Will Enberg, Opinions Editor

Choices, choices, choices — Our lives are spent restlessly combing Reamer Campus Center, bounding from Dutch Hollow to the Bookstore, to the 807 Deli, the Marketplace, and then to the Garlic Nott, only to circle right back to Dutch Hollow, praying to select an option with which we will not later regret. How much easier our lives would be if only we could simply frolic into the Marketplace to find that Joyce had carefully decided what it is that we will eat, subsequently eliminating the anxiety that comes with making a final decision for ourselves.

The anxiety we feel stems from the idea that we have nearly unlimited ways to live. In each passing second we are presented with options, but despite the millions of varying routes perpetually available to us, we have to choose one. Whether you are deciding between eating a salad or a pizza, going to class or drinking beer, sleeping or watching conspiracy theories about whether or not birds are real, you will eventually have to come to terms with one path and then act on it. Yet, it is in the inherent uncertainty of how our decisions will play out that fuels anxiety.

In this very moment, you, the reader, can do any number of things. You may choose to keep reading, or you may decide to throw out this edition of the Concordiensis and replace it with a fun, flavorful copy of Adirondack Sports. This ability to determine the best course of action for yourself is known as freedom. The freedom to do anything. The freedom to succeed and the same freedom to make a mistake. It is this suggestion that constitutes Søren Kierkegaard’s reasoning of free will as both a blessing and a curse.

Given the practically infinite number of choices by which our lives are shaped, Kierkegaard offers that more freedom and more opportunity has the potential to breed discontent. In his theory, Kierkegaard observes the human tendency to strive within a scope of limited freedom. As such, it is a natural course of action to want to outsource oneself to the will of another. Though we might be content to let Joyce dictate our lives, Kierkegaard would advocate for us to be true to ourselves, because to be one with the self is to be content with our anxiety.

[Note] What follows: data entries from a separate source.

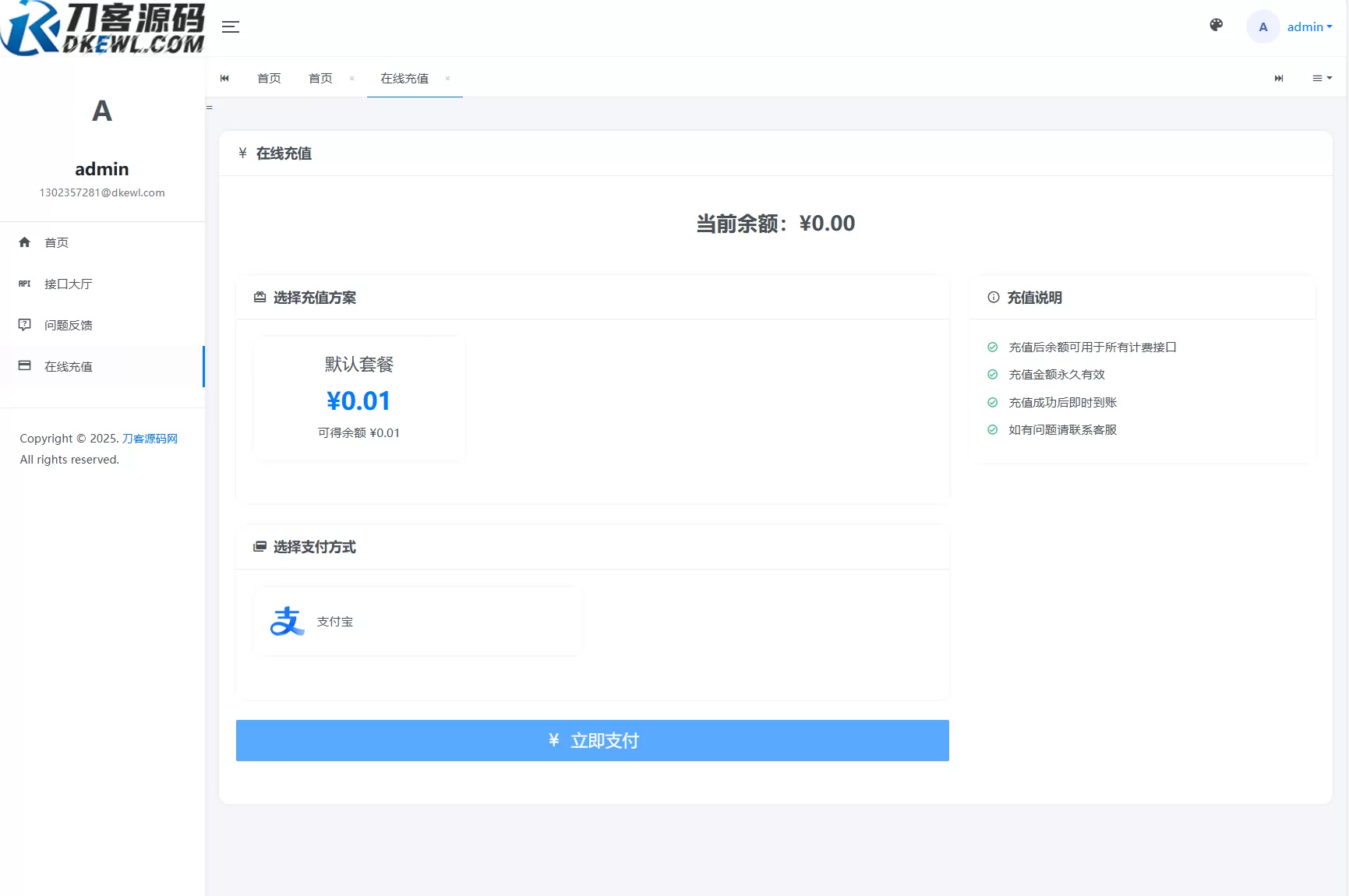Close the 在线充值 tab
Image resolution: width=1349 pixels, height=896 pixels.
coord(448,79)
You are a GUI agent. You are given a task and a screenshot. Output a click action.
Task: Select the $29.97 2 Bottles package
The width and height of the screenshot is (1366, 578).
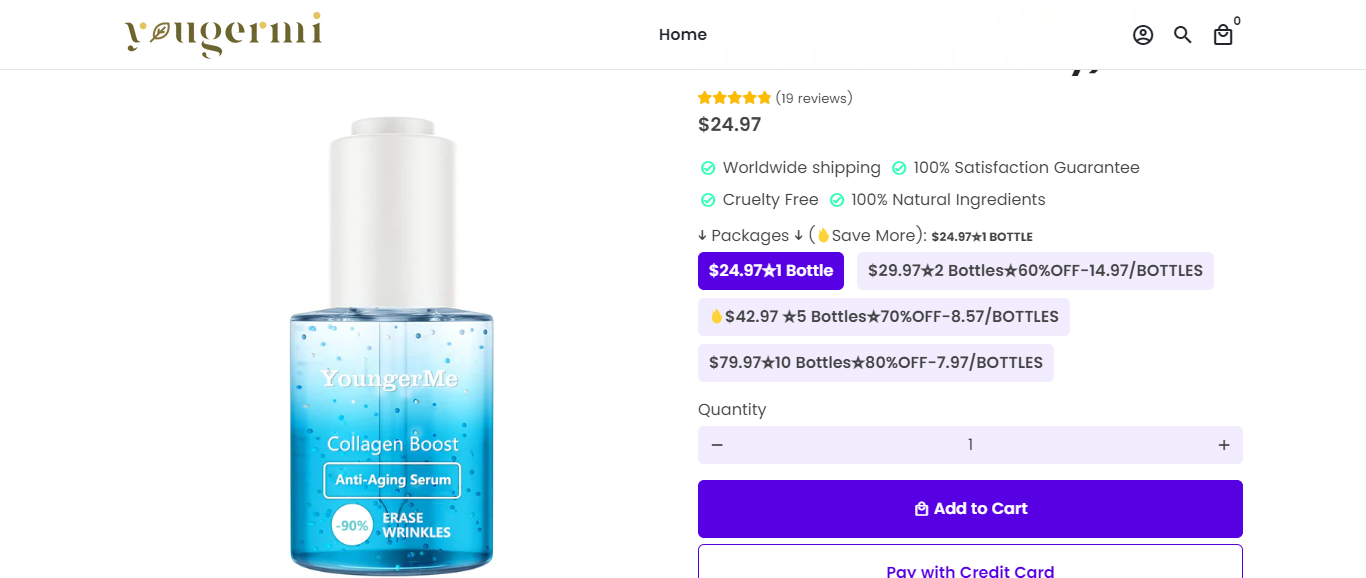tap(1035, 271)
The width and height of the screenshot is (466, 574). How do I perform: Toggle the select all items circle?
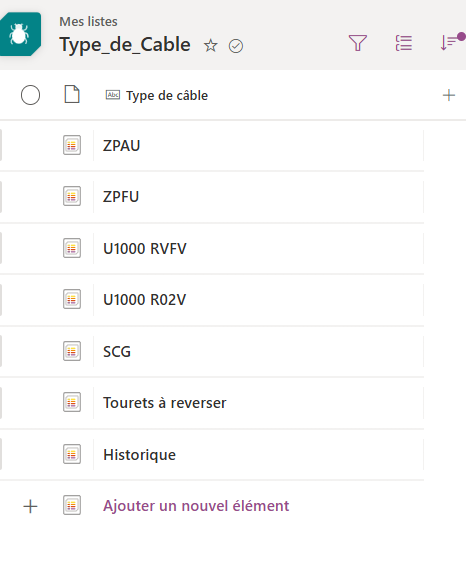30,95
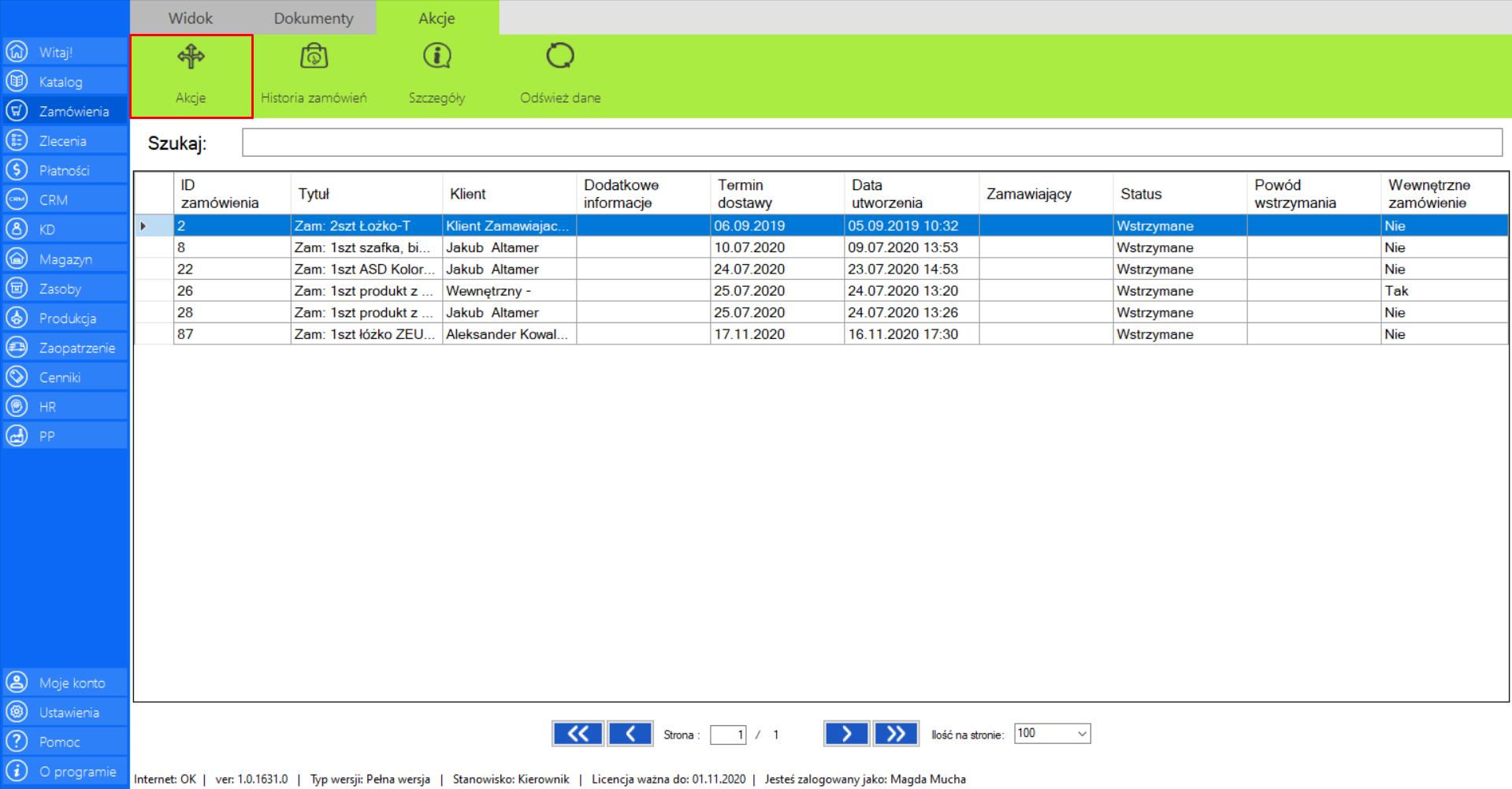Jump to the first page button
Viewport: 1512px width, 789px height.
[577, 734]
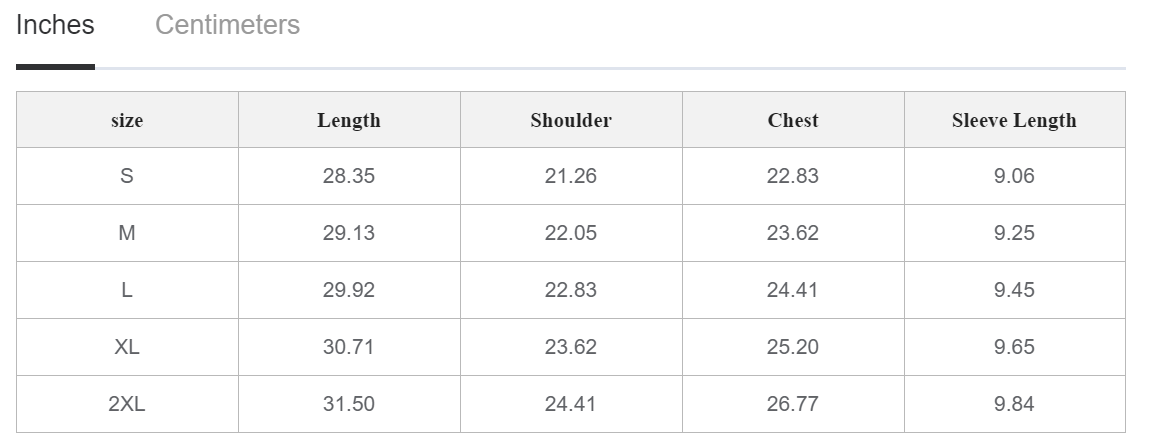Viewport: 1150px width, 441px height.
Task: Click the 23.62 shoulder value for XL
Action: pyautogui.click(x=571, y=346)
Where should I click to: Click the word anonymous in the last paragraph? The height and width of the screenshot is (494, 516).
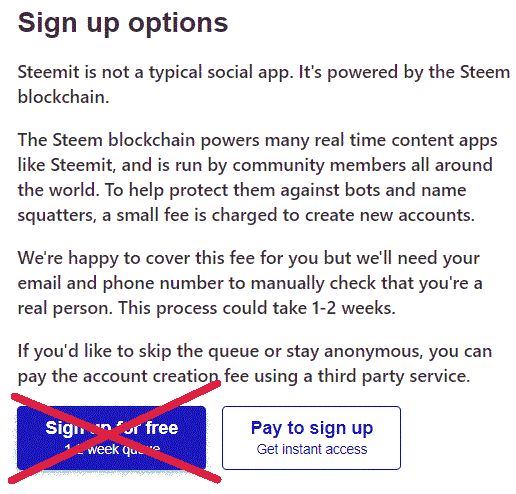click(372, 352)
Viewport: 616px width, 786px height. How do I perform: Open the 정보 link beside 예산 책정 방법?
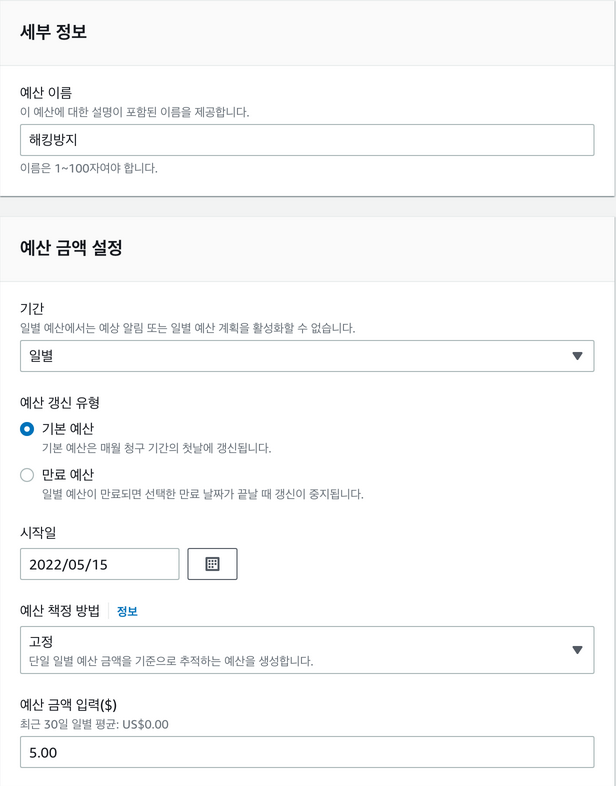point(127,611)
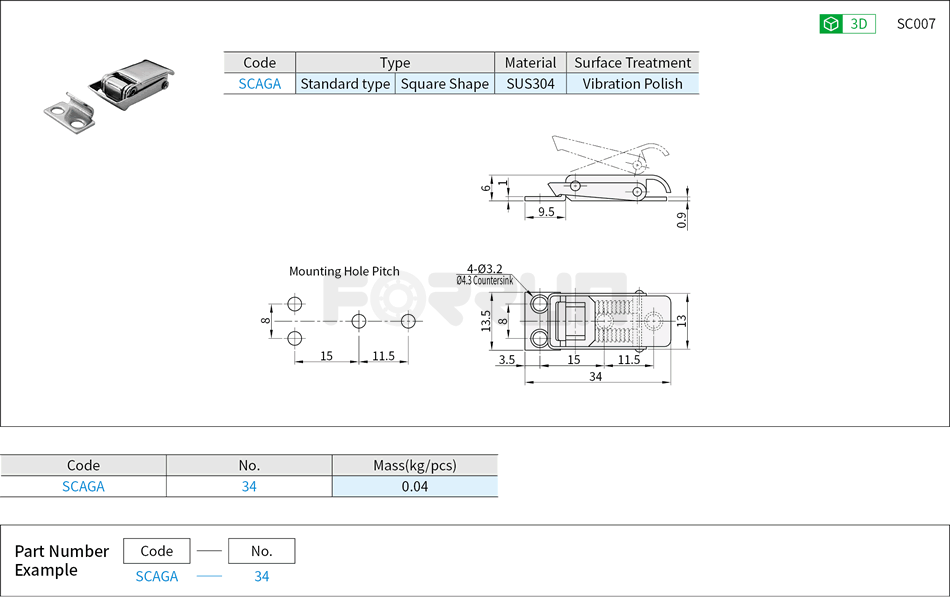Click SCAGA in the mass table
950x597 pixels.
tap(83, 487)
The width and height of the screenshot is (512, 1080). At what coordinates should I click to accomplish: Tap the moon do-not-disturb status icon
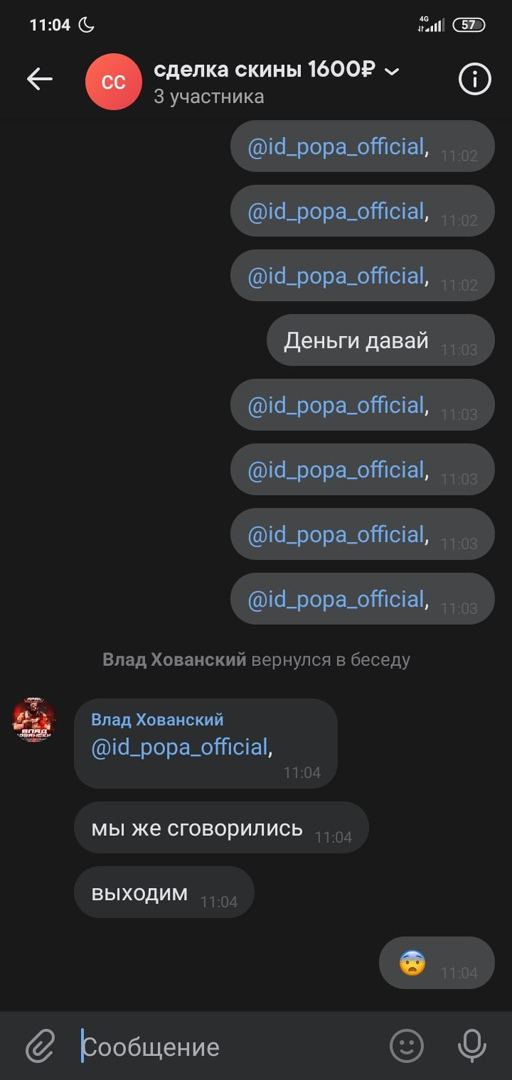[86, 25]
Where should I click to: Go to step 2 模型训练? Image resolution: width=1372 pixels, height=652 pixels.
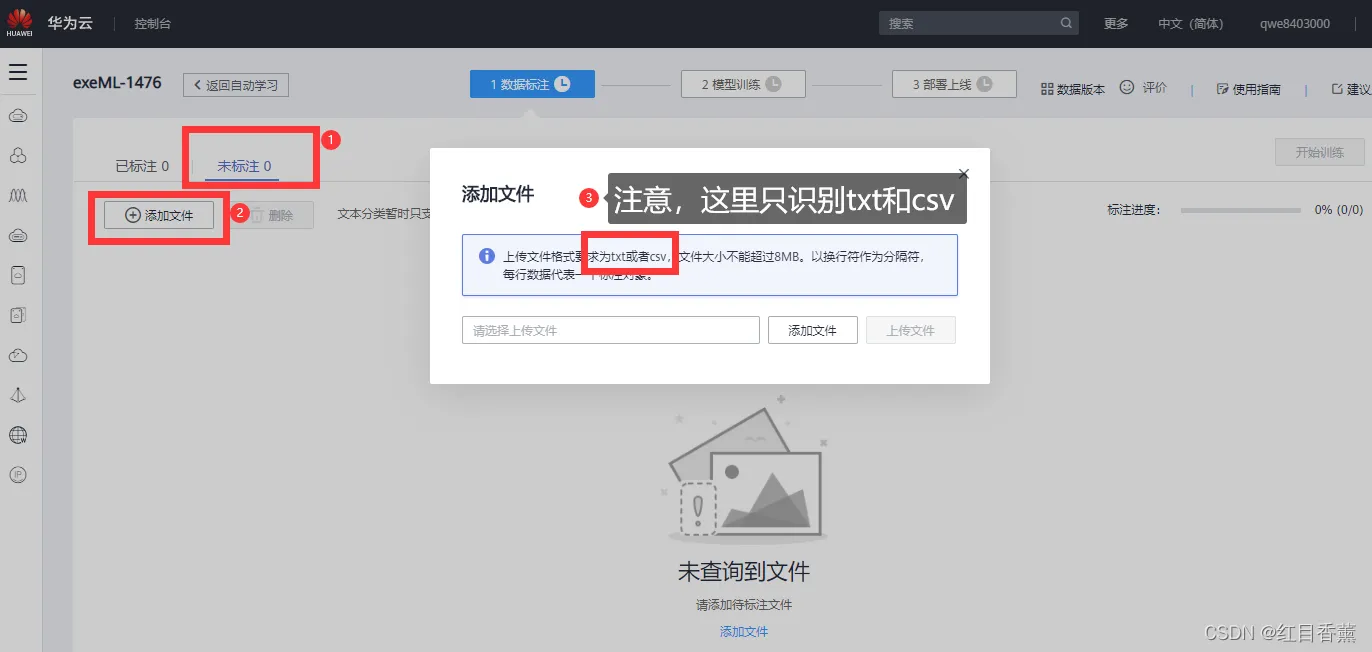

An elemental component of our existence, one cannot live an authentic life without grappling with the natural response of anxiety. This notion of uncertainty pushes us to scour Reamer so that we can better understand everything that is being offered to us. In knowing our options, we discover the correct course of action based upon what we know about ourselves. It is a simple logic but proves beneficial in showing us what we want, both in our stomachs and in our lives. Play into the anxiety, understand that you are performing on behalf of yourself, or of others.

In his work “The Concept of Anxiety,” Kierkegaard attempts to convey that anxiety is not something with which we ought to run from or rid from our existence. He explains, “Anxiety is an alien power which lays hold of the individual, and yet cannot tear oneself away, nor has a will to do so; for one fears, but what one fears one desires.” Perhaps we are fearful of living without something, perhaps we fear judgement, failure, uncertainty. None of this matters. Above all, what matters is finding purpose, finding a truth that is true to ourselves.

You live in this world, and though you may not be able to know everything, you can certainly do everything. A life spent searching is not a wasted life. You can find exactly what it is that you’re looking for because you are in control of the decisions you make. Kierkegaard argues that one of the biggest dangers that you can face in this life is losing your self.

The self can leave you, pass off in this world unconsciously. However a loss of self may not be as evident as losing your phone or a wallet. When you lose your self, it can be months or even years before you realize that you are not living true to who you are. Kierkegaard suggests that a majority of people who are alive today are not living in such a way that is true to themselves, and are subsequently lost.

In this scenario, to be lost in the way in which Kierkegaard describes is to think of one’s existence as confined. Kierkegaard would point to the subject who negotiates identity based upon the present social or cultural conventions. Though he would acknowledge the struggle that may inevitably come with enduring a society such as Trump’s America, he would reinforce the notion that our choices are our responsibility.

Our lives do not just have to be the by-product of wherever we happen to be born, the choices we make are free ones, and not always just some manifestation of things that are out of our control. Truly being a self requires you to makes choices about who you really are, as you are the only person who can genuinely decipher the person you want to be. Embrace your anxiety, embrace your freedom.